■ Exercise tasks
[1] According to the passage on employee stock purchase plans, how can a participating employee contribute to the plan?
[2] Rewrite the passage on employee stock purchase plans from "3. Some Key" up to and including "after-tax payroll deductions.", substituting "car loan" for "student loan".
[3] Continue the passage on employee stock purchase plans from the point where it stops.

■ Passage provided
____
2. What Is an Employee Stock Purchase Plan?
3. Some Key Dates and Definitions
4. Who Is Eligible?
5. What Determines a Tax Treatment?
6. Dispositions of Tax Treatments
7. Advantages of an Employee Stock Purchase Plan
8. Mistakes to Avoid in Managing an Employee Stock Purchase Plan


What Is an Employee Stock Purchase Plan?

An employee stock purchase plan (ESPP) is a simple form of a company run program in which employees who take part can buy company shares at a marked down price. Are you interested in gaining some extra income for those things you never seem to get around to affording such as paying off a student loan? An ESPP might be an option you want to investigate. An employee who plans on participating can conveniently contribute by using after-tax payroll deductions.

Employee stock purchase plans belong in one of two groups:

  • Qualified Employee Stock Purchase Plan - The most typical type of plan in which the rights of all participants are equal. This plan requires the go ahead by shareholders before it begins. It offers a plan no longer than 3 years, or not exceeding 27 months, and restrictions on the highest price discount may go above 15 percent.
  • Nonqualified Employee Stock Purchase Plan - This plan does not follow the same rules as qualified plans. For example, they do not have the same tax advantages of after-tax deductions as qualified plans do.

Some Key Dates and Definitions

  • Offering Period - Period in which employee must participate in ESPP. It Coincides with the grant date for the stock options plan. There are two kinds of offering periods:
    • Overlapping Period - Period in which stocks have varying purchase prices because of continuing purchase dates.
____
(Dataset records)

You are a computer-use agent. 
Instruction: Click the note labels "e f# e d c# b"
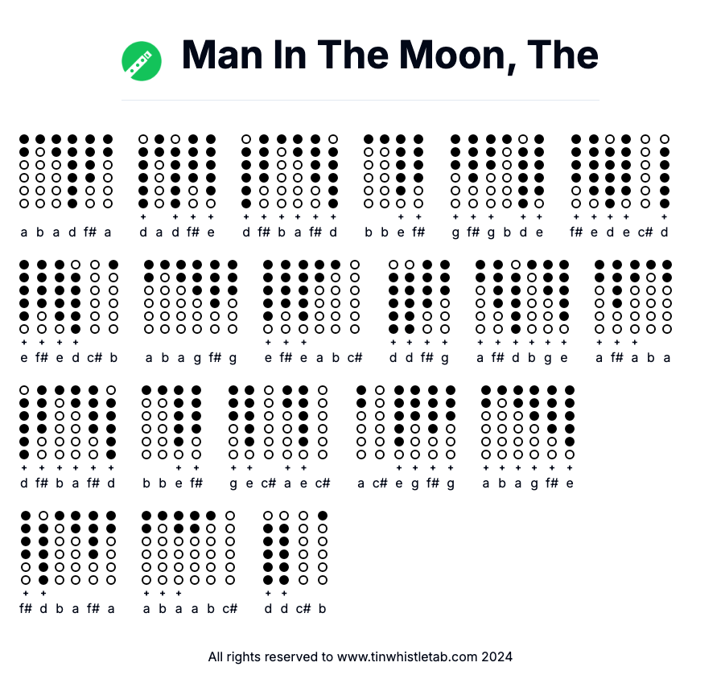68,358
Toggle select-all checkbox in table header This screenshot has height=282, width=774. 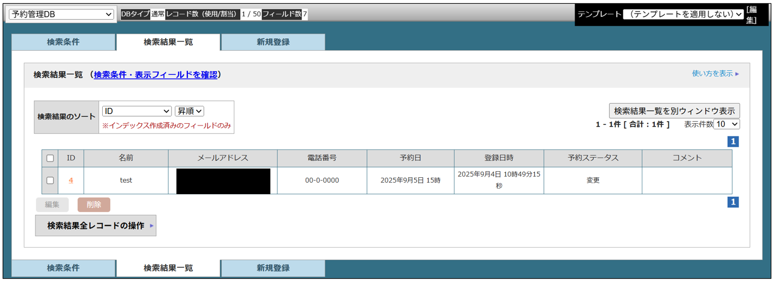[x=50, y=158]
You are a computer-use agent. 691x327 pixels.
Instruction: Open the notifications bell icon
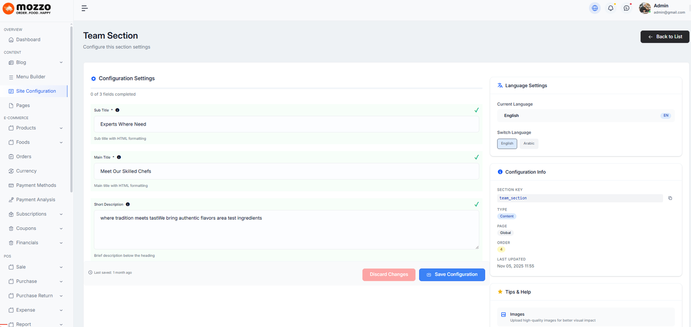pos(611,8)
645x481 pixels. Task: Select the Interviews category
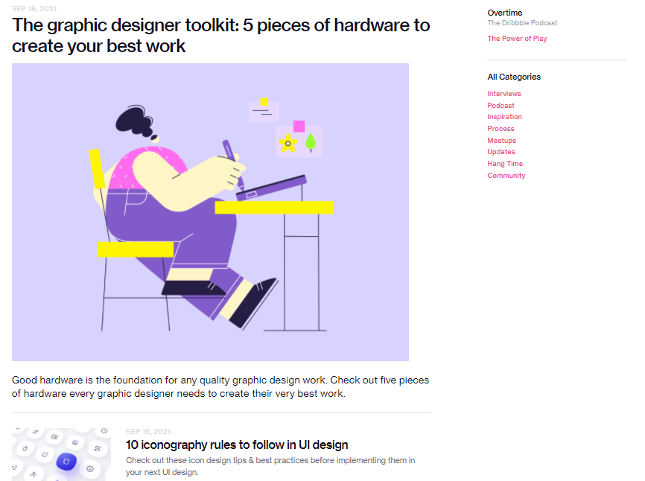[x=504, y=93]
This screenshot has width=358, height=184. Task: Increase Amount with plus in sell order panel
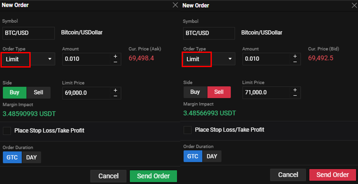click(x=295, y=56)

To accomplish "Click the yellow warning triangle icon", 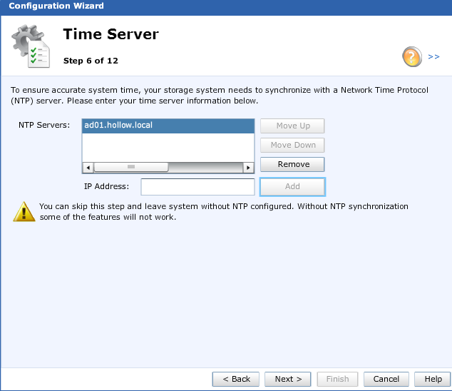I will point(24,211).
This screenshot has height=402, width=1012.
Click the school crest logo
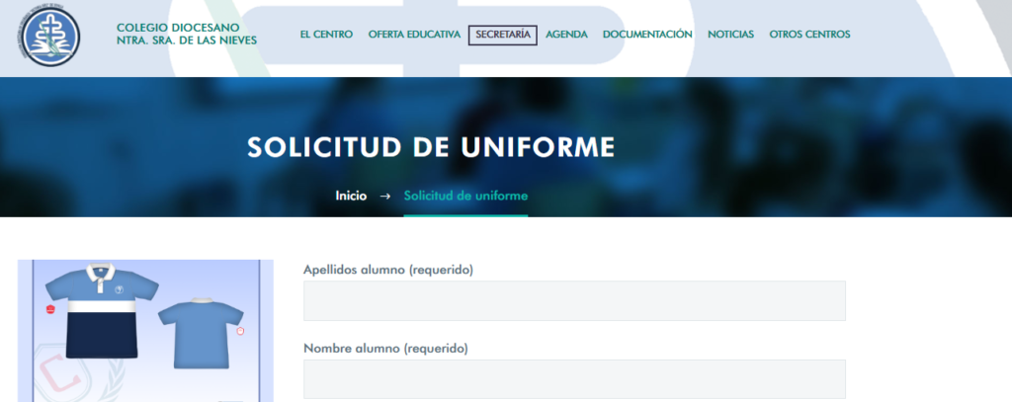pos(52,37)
____
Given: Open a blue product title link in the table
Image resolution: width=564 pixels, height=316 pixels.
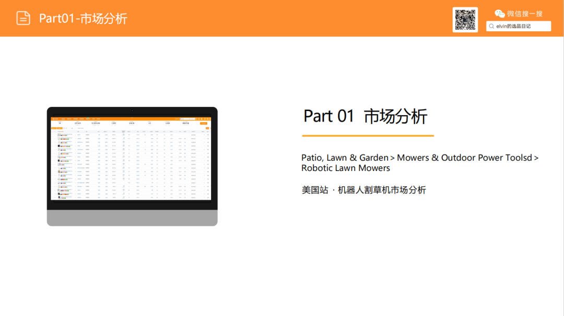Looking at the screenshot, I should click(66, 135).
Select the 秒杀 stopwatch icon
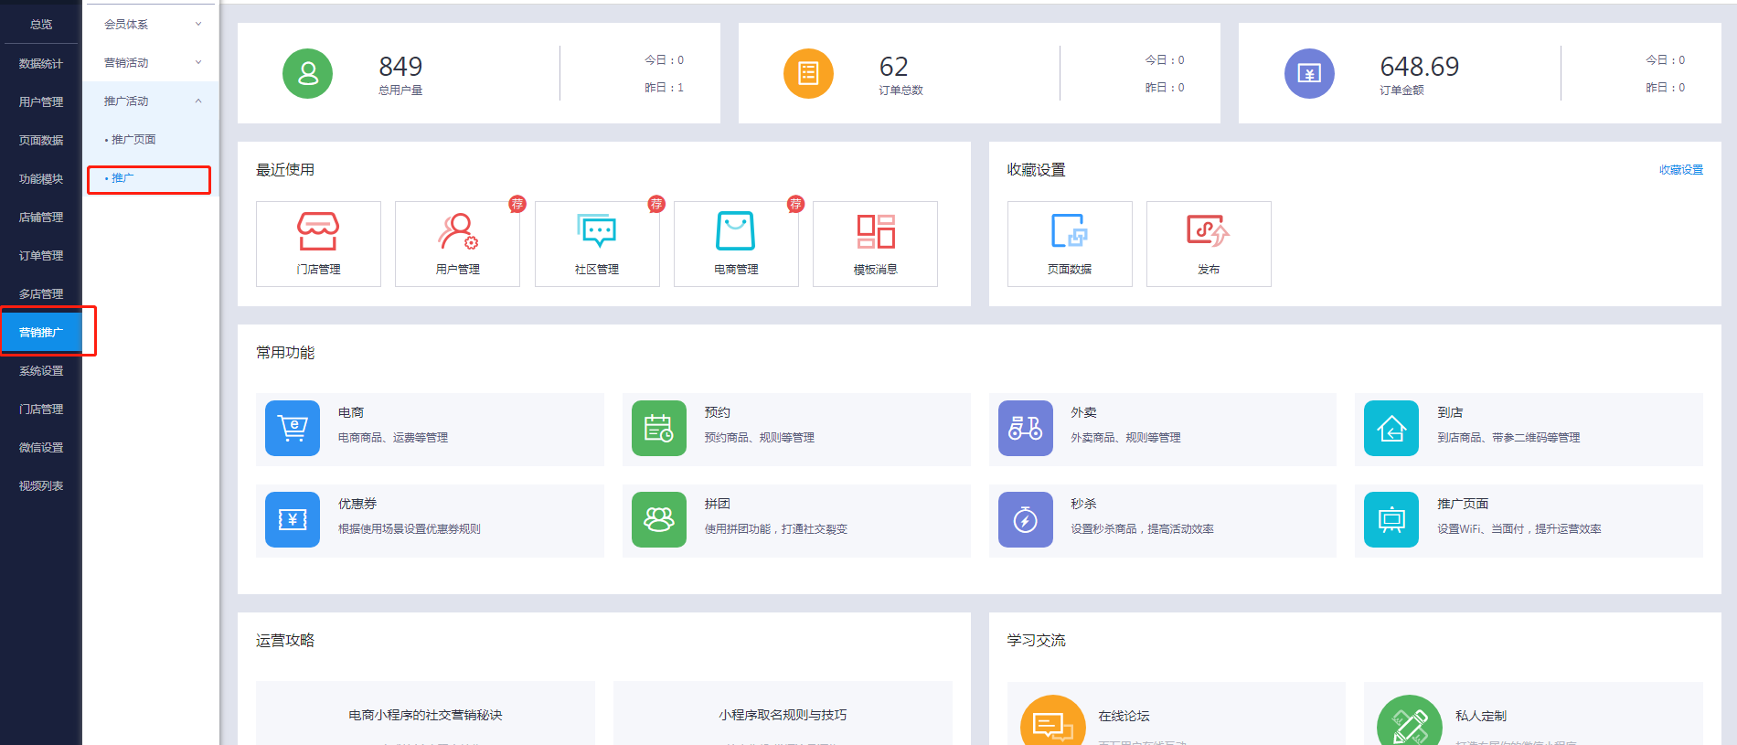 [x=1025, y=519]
____
■ Results
[1] By using after-tax payroll deductions.

[2]
3. Some Key Dates and Definitions
4. Who Is Eligible?
5. What Determines a Tax Treatment?
6. Dispositions of Tax Treatments
7. Advantages of an Employee Stock Purchase Plan
8. Mistakes to Avoid in Managing an Employee Stock Purchase Plan


What Is an Employee Stock Purchase Plan?

An employee stock purchase plan (ESPP) is a simple form of a company run program in which employees who take part can buy company shares at a marked down price. Are you interested in gaining some extra income for those things you never seem to get around to affording such as paying off a car loan? An ESPP might be an option you want to investigate. An employee who plans on participating can conveniently contribute by using after-tax payroll deductions.

[3]
    • Consecutive Period - Period in which purchase dates occur when several purchase periods finish.
  • Purchase Period - The day the stock is bought and payroll deductions for employees commence.

Who Is Eligible?

  • Individuals who own more than 5 percent of the company stock are most often unable to take part.
  • Individuals employed for a specified duration, usually after one year, commonly have the option to take part but are not obligated to do so.

The employee must choose the sum that they intend to pay into the plan. The limit set out by the Internal Revenue Service is $25,000.00 annually despite any restrictions made by the employer. Most ESPP grant employees a price discount of up to 15 percent from its market value. The discount instantly allows employees a capital gain when the employee sells his or her stocks. Employers can set their own policies about fund withdrawals from the plan in between purchase dates or modify their levels in which they contribute.

What Determines a Tax Treatment?

The factors determining a tax treatment on the sale of an employee stock purchase plan are as follows:

  • The amount of time the stock is held.
  • The cost the stock sells for, taking the discount into consideration.
  • The stock's closing price upon offering date.
  • The stock's closing price upon purchase date.

A qualified ESPP stock held for a minimum of one year later than the purchase date and two years beyond the offering date will receive positive tax treatment.

Dispositions of Tax Treatments

There are two types of dispositions when it comes to tax treatments:

  • A Qualifying Disposition - Employees who meet the expectations for qualifying dispositions will experience two kinds of taxable income or losses reported the year the sale takes place.
    • Ordinary income - The amount of the discount assigned in the plan such as 15 percent.
    • Long term capital gain - The rest of the amount after discount used.
  • A Disqualifying Disposition - The disqualifying disposition counts a considerable amount more of its sale proceeds as ordinary income. The difference between the stock's closing price as of the purchase date and discounted purchase price as ordinary income must be counted by the seller.

Advantages of an Employee Stock Purchase Plan

An ESPP is a helpful means to motivate the workforce and provide employees with extra funds that do not come exclusively out of the company's own resources. Also, money paid into these plans are protected from social security and Medicare tax.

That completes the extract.